Here is an example for a planar rupture, i.e. a rupture generated by a point source::

	#,,,,,,,,,,"trts=['Active Shallow Crust']"
	seed,mag,rake,lon,lat,dep,multiplicity,trt,kind,mesh,extra
	24,5.050000E+00,0.000000E+00,0.08456,0.15503,5.000000E+00,1,Active Shallow Crust,ParametricProbabilisticRupture PlanarSurface,"[[[[0.08456, 0.08456, 0.08456, 0.08456]], [[0.13861, 0.17145, 0.13861, 0.17145]], [[3.17413, 3.17413, 6.82587, 6.82587]]]]","{""occurrence_rate"": 4e-05}"

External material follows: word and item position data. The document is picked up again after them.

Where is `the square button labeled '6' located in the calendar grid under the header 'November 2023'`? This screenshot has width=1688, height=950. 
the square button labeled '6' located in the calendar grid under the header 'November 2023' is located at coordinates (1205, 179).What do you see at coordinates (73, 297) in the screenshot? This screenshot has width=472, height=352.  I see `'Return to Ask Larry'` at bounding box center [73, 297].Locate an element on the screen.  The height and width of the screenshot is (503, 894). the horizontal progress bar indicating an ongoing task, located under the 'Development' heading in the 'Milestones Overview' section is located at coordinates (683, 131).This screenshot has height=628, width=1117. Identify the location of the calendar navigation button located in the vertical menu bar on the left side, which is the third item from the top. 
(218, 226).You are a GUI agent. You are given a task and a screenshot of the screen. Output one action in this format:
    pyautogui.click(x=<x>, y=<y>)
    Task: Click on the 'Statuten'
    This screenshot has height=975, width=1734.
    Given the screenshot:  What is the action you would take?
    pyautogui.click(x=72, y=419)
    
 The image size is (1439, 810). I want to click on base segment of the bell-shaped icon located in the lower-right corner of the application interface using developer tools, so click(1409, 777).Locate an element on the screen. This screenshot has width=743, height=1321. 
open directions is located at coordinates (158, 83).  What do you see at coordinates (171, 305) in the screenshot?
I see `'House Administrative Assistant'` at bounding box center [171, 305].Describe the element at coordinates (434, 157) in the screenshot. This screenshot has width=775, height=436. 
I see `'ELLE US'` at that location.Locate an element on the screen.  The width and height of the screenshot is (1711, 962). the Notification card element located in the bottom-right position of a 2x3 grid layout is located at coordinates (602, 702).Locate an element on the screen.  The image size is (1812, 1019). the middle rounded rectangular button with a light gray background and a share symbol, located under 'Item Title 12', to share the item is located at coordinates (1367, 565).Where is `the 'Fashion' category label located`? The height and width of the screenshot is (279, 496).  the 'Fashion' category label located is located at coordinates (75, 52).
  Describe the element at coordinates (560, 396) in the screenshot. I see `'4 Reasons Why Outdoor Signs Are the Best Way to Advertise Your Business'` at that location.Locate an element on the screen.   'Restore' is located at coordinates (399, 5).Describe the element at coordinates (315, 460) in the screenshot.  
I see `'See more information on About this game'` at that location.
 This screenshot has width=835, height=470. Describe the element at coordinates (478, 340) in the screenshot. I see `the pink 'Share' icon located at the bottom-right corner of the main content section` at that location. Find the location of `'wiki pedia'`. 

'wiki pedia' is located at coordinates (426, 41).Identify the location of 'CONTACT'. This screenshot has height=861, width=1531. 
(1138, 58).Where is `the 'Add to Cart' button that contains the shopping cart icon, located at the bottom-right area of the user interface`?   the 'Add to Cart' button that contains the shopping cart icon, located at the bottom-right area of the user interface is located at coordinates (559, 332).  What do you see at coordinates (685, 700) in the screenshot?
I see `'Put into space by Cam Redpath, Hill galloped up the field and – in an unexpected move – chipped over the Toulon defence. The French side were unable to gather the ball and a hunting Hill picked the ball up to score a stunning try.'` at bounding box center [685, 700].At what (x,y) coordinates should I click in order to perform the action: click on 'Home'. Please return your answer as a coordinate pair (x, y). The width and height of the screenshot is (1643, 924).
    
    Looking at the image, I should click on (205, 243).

The format is meant to support all kind of ruptures, including ruptures generated by simple and complex fault sources, 
characteristic sources, nonparametric sources and new kind of sources that could be introduced in the engine in the 
future. The header will be the same for all kind of ruptures that will be stored in the same CSV. Here is description of 
the fields as they are named now (engine v3.11):

**seed**
  the random seed used to compute the GMFs generated by the rupture

**mag**
  the magnitude of the rupture

**rake**
  the rake angle of the rupture surface in degrees

**lon**
  the longitude of the hypocenter in degrees

**lat**
  the latitude of the hypocenter in degrees

**dep**
  the depth of the hypocenter in km

**multiplicity**
  the number of occurrences of the rupture (i.e. number of events)

**trt**
  the tectonic region type of the rupture; must be consistent with the trts listed in the pre-header of the file

**kind**
  a space-separated string listing the rupture class and the surface class used in the engine

**mesh**
  3 times nested list with lon, lat, dep of the points of the discretized rupture geometry for each underlying surface

**extra**
  extra parameters of the rupture as a JSON dictionary, for instance the rupture occurrence rate

Notice that using a CSV file generated with an old version of the engine is inherently risky: for instance if we changed 
the ``ParametricProbabilisticRupture`` class or the ``PlanarSurface`` classes in an incompatible way with the past, then 
a scenario calculation starting with the CSV would give different results in the new version of the engine. We never 
changed the rupture classes or the surface classes, but we changed the seed algorithm often, and that too would cause 
different numbers to be generated (hopefully, statistically consistent). A bug fix or change of logic in the calculator 
can also change the numbers across engine versions.

``max_sites_disagg``
--------------------

There is a parameter in the *job.ini* called ``max_sites_disagg``, with a default value of 10. This parameter controls 
the maximum number of sites on which it is possible to run a disaggregation. If you need to run a disaggregation on a 
large number of sites you will have to increase that parameter. Notice that there are technical limits: trying to 
disaggregate 100 sites will likely succeed, trying to disaggregate 100,000 sites will most likely cause your system to 
go out of memory or out of disk space, and the calculation will be terribly slow. If you have a really large number of 
sites to disaggregate, you will have to split the calculation and it will be challenging to complete all the 
subcalculations.

The parameter ``max_sites_disagg`` is extremely important not only for disaggregation, but also for classical 
calculations. Depending on its value and then number of sites (``N``) your calculation can be in the few sites regime 
or the many sites regime.

In the few sites regime (``N <= max_sites_disagg``) the engine stores information for each rupture in the model (in 
particular the distances for each site) and therefore uses more disk space. The problem is mitigated since the engine 
uses a relatively aggressive strategy to collapse ruptures, but that requires more RAM available.

In the many sites regime (``N > max_sites_disagg``) the engine does not store rupture information (otherwise it would 
immediately run out of disk space, since typical hazard models have tens of millions of ruptures) and uses a much less 
aggressive strategy to collapse ruptures, which has the advantage of requiring less RAM.